FEMSA launched a new ASR worth up to $300M, with initial delivery of 591,774 ADSs in March.
FMX continues its Forward Strategy, boosting returns and investing in digital, retail and core growth areas.
Fomento Economico Mexicano S.A.B. de C.V. (FMX - Free Report) , alias FEMSA, is focused on its Forward Strategy, which emphasizes the long-term value creation of its core businesses. FEMSA's capital allocation strategy revolves around key principles aimed at maximizing shareholder value while maintaining prudent financial management.
In the latest move, the company has completed the derivative instrument known as accelerated share repurchase (ASR), initially announced in December last year. FMX has repurchased a total of roughly 2.5 million American Depositary Shares (ADSs) at an average price of $104.41 per ADS, for a value of USD $260 million, with the final settlement and delivery anticipated on March 23 and 24, 2026.

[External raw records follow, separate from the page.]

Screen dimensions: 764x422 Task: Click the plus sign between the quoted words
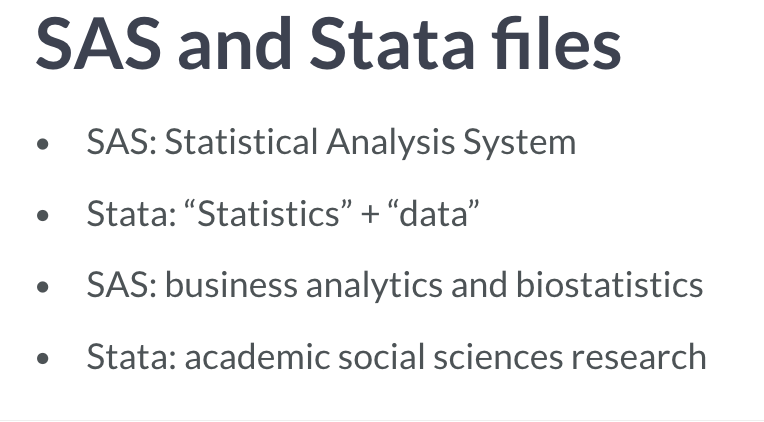click(x=370, y=215)
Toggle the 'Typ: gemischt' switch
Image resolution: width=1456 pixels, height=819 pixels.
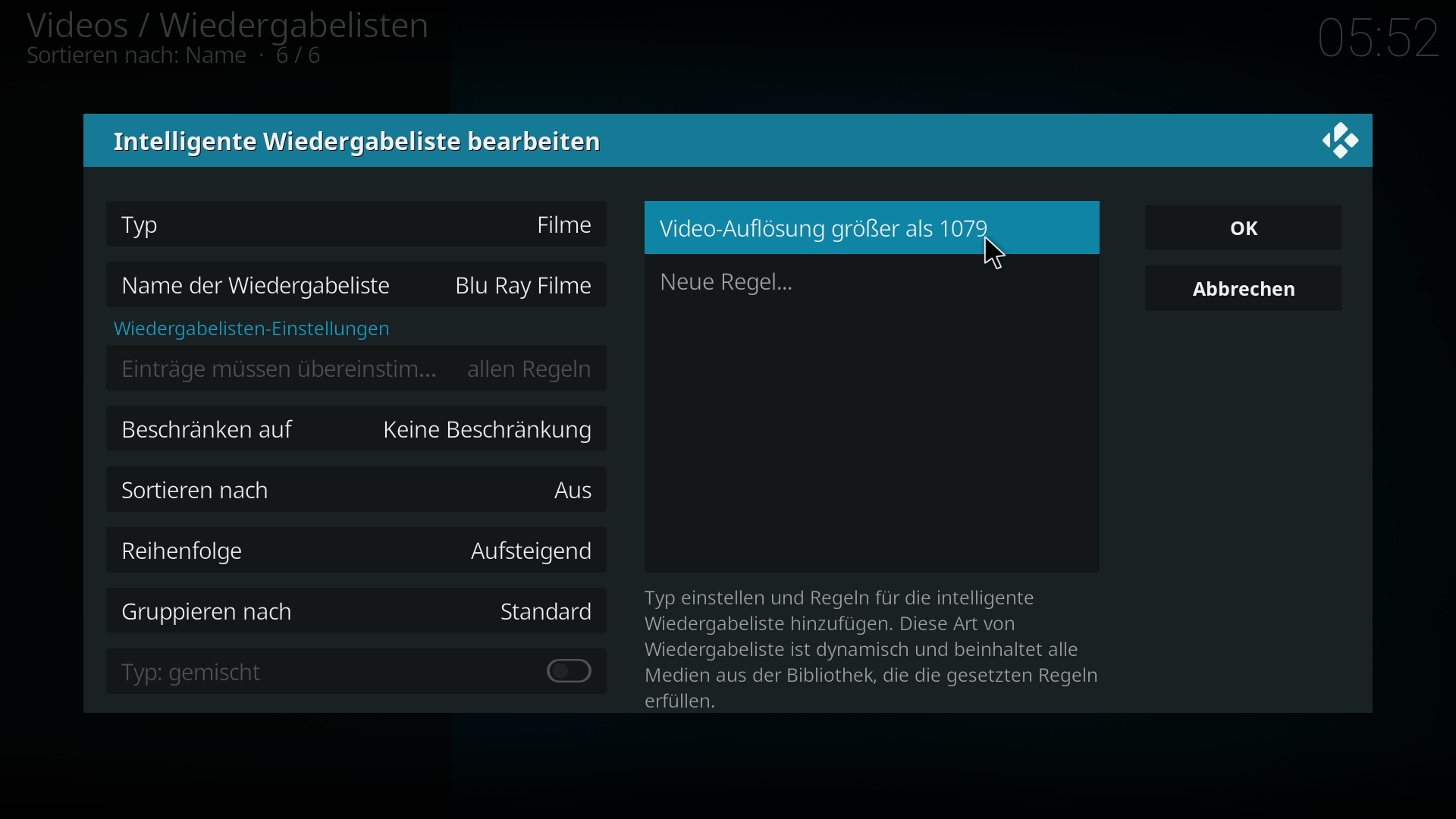[569, 671]
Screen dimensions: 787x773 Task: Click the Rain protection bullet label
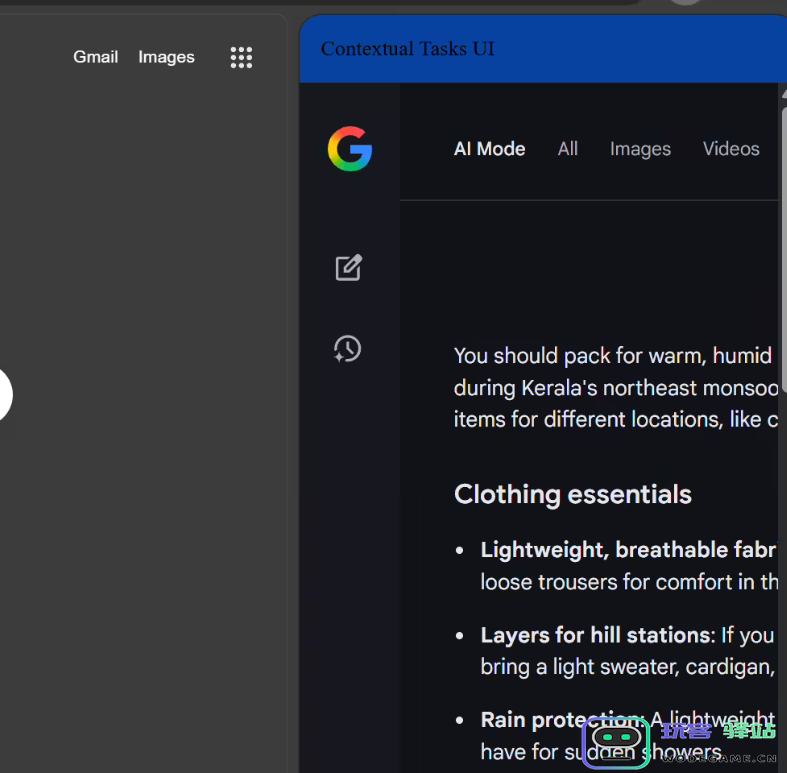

Simultaneously, FEMSA has unveiled that it has entered a new ASR with a different financial institution in the United States to repurchase its shares via the acquisition of ADSs. Per the terms of the latest ASR agreement, FMX agreed to buy back from such financial institution, with a total amount of up to USD $300 million of its ADSs. The ASR contemplates an initial delivery of 591,774 ADSs in March.
The overall number of shares to be ultimately repurchased within the new ASR agreement will be based on the daily volume-weighted average price of the company’s ADSs, in the term of the agreement, less a discount. The latest ASR agreement’s final settlement is likely to be concluded in the second quarter of 2026.
What’s More to Know About FEMSA?
FEMSA’s shares have gained 6.1% compared with the industry’s 10% growth in the past six months. This Zacks Rank #3 (Hold) company is ramping up its digital push, building a fintech and loyalty ecosystem to boost customer engagement, drive growth and strengthen its core businesses.
Image Source: Zacks Investment Research
FEMSA is progressing on its FEMSA Forward Strategy to drive long-term value across its core businesses, Retail (including the Health Division), Coca-Cola FEMSA and Digital@FEMSA. FEMSA advanced this strategy with the Solistica divestiture and a $250 million accelerated share repurchase, underscoring its focus on shareholder returns. Alongside portfolio optimization, FEMSA is driving targeted store growth, efficiency initiatives and digital adoption through Spin by OXXO and Spin Premia.
FEMSA’s Proximity and Health divisions remain central to its long-term growth strategy. The company is working to accelerate earnings in retail through targeted expansion and strengthening its value proposition across formats and markets. In Mexico, OXXO continues to be a key growth driver, supported by efforts to refine assortment, pricing and customer experience while expanding its footprint.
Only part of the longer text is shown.